I punti chiari dei piccoli editori (sottotitolo: cambiate editore, non ci offenderemo)

5 Comments

  1. pbc
    pbc 25 Luglio 2013 at 11:07 .

    “ 
L’unico modo di fare un ottimo lavoro è amare quello che fai. Se non hai ancora trovato ciò che fa per te, continua a cercare, non fermarti, come capita per le faccende di cuore, saprai di averlo trovato non appena ce l’avrai davanti. E, come le grandi storie d’amore, diventerà sempre meglio col passare degli anni. Quindi continua a cercare finché non lo troverai. Non accontentarti. Sii affamato. Sii folle. ” 
Steve Jobs.

    Anche per questo noi non vogliamo cambiare Editore, e vogliamo che il nostro Editore non cambi mai….
    pbc

  2. Renato Bruno
    Renato Bruno 25 Luglio 2013 at 19:23 .

    Essere orgogliosi della propria povertà (economica, imprenditoriale e forse anche culturale) e spacciarla per identità e diversità e indipendenza (piccolo è bello e siamo fuori dal coro!) è peccato grave, insopportabile. degradante. Se non aprite un serio confronto con i vostri autori e lettori, ma preferite confrontarvi solo con la vostra coscienza, e con la verità assoluta del vostro giusto fare, non sarà il caso per voi di cambiare settore merceologico? Dov’è che sbagliate se un vostro esordiente vende meno di 400 copie? Che cosa fate voi, affinché nessuno possa dirvi cosa dovreste fare?

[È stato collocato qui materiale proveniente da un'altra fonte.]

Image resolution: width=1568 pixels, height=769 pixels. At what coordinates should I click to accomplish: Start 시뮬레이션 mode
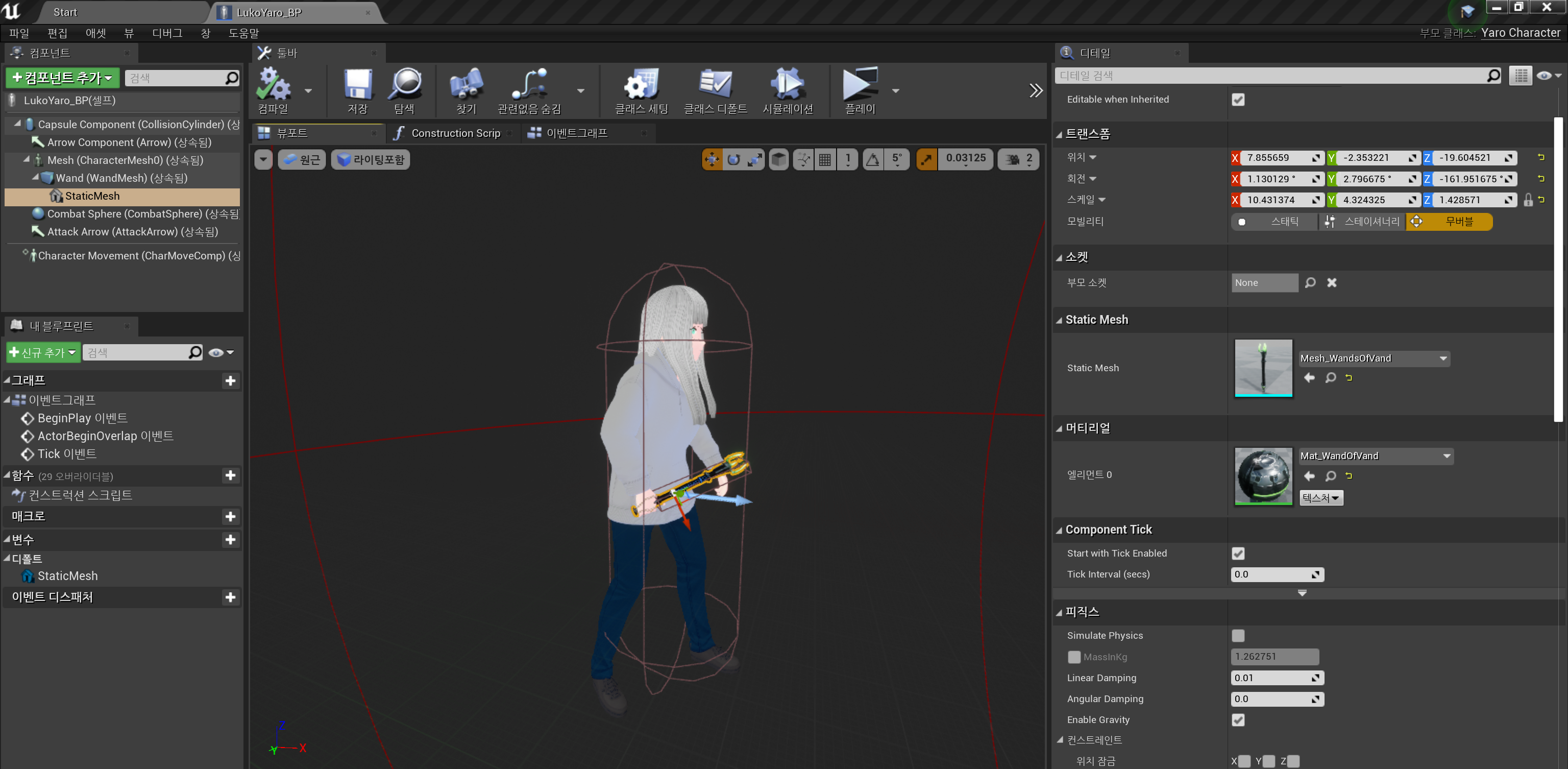tap(788, 90)
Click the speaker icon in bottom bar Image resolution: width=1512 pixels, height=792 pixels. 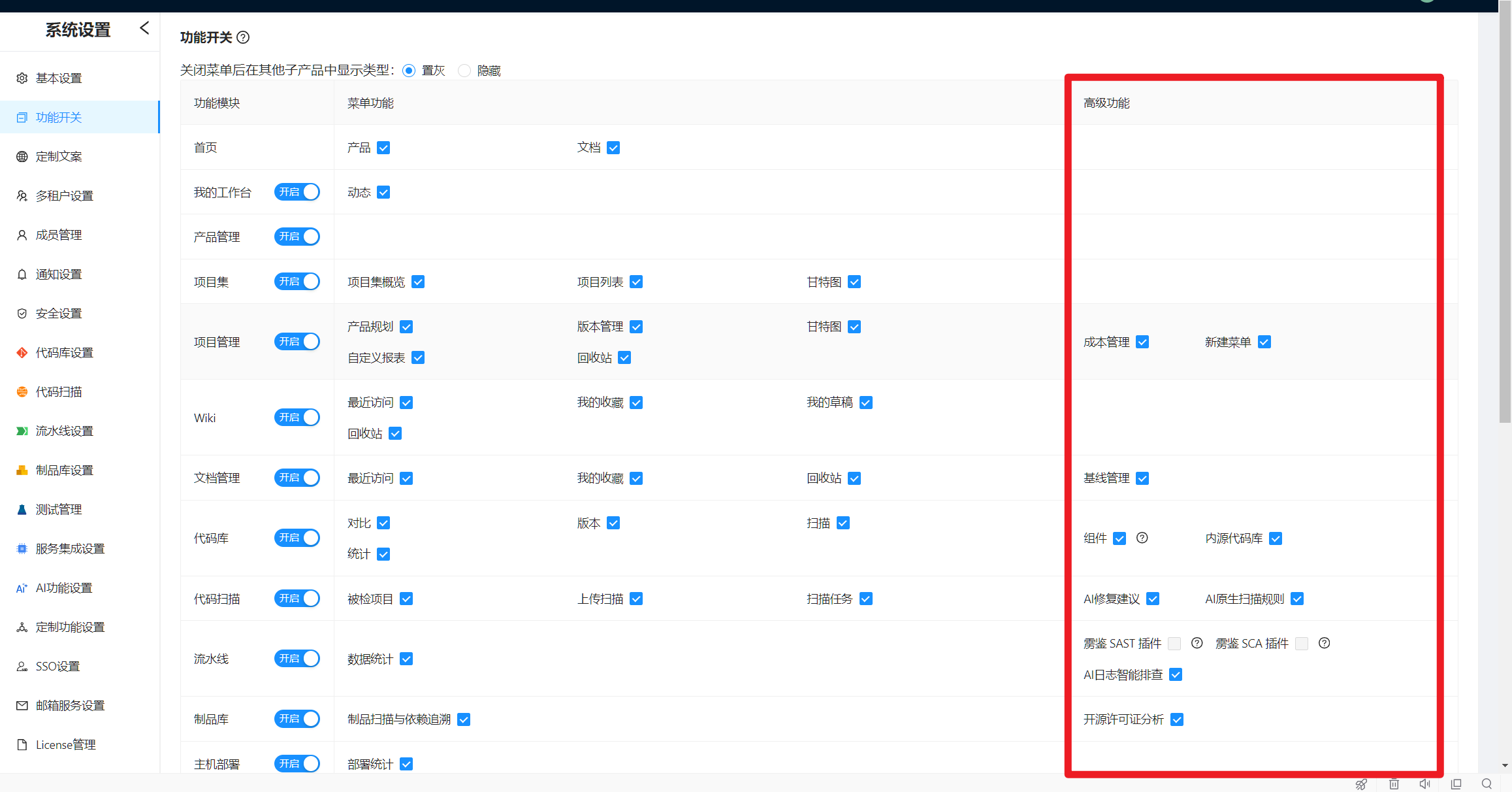point(1424,784)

Onesta per onesta, questo dovreste metterlo in chiaro, prima di invitare a “cambiare editore”. Cordialmente, Renato Bruno

  3. Massimiliano Mistri
    Massimiliano Mistri 28 Luglio 2013 at 16:34 .

    Gentile Renato, il nostro post non è assolutamente legato all’essere fieri della nostra povertà (tecnicamente, essendo in attivo, siamo messi meglio di colossi editoriali che nuotano in un bilancio in rosso da anni). Il nostro discorso era molto più banale e terra terra: noi ce la mettiamo tutta, voi autori (spero) anche. Se non vi è unità di vedute e di intenti, non ha senso alcuno proseguire. Altrimenti ci si riduce come le coppie che “stanno assieme per il bene dei figli”.
    “Piccolo è bello” è un’assurda idiozia. Vi sono piccole realtà indipendenti che fanno schifo. Questo è uno dei motivi per cui restiamo fuori dal coro degli editori indipendenti. Non ci vedrete combattere battaglie per avere fondi, sostegni, per smuovere un mercato dal basso “in quanto piccoli e puri”.
    Mai pensato nulla del genere. Noi andiamo avanti per la nostra strada, con tutte le persone che hanno voglia di condividere idee, speranze e competenze.
    Per il resto le vendite sono quelle che sono per tutte le case editrici. E lo sono per una marea di motivi concatenati.
    Semmai mi chiedo: dov’è che hanno sbagliato i vari editori che stanno fallendo? Dove hanno sbagliato gli editori con 280milioni di euro di debiti? Ai posteri…
    Io non ho voglia che La Gru finisca in rosso. Ergo è necessario muoversi con circospezione, e per farlo lo devono volere tutti gli attori in causa. Un passo più lungo della gamba può portare a fallire. Solo che mentre i dinosauri dell’editoria hanno il paracadute sociale aperto, tanti altri editori non lo hanno e sono destinati a schiantarsi. Capisco che sia un fatto che non interessi minimamente a molte persone, ma a me dispiace quando una casa editrice fallisce. Fermo restando che non abbiamo voglia di dover presentare il concordato preventivo come Baldini Castoldi.
    Cordialmente,
    Massimiliano Mistri
    (Edizioni La Gru)

  4. Luca
    Luca 5 Maggio 2015 at 13:27 .

    Questo editore ha ragione! Ragazzi, se volete fare gli scrittori dovete prepararvi a rinunciare a qualunque diritto, perché di diritti non ne avete! Prendete anche un frustino e preparatevi con il… con la schiena scoperta! Oppure, semplicemente, ricorrete al self-publishing! Evvai! Una vera e propria benedizione contro gli editori a pagamento e contro la spocchiosaggine di quelli che sanno solo fare tanto fumo e zero arrosto. Vedrete che venderete sicuramente di più.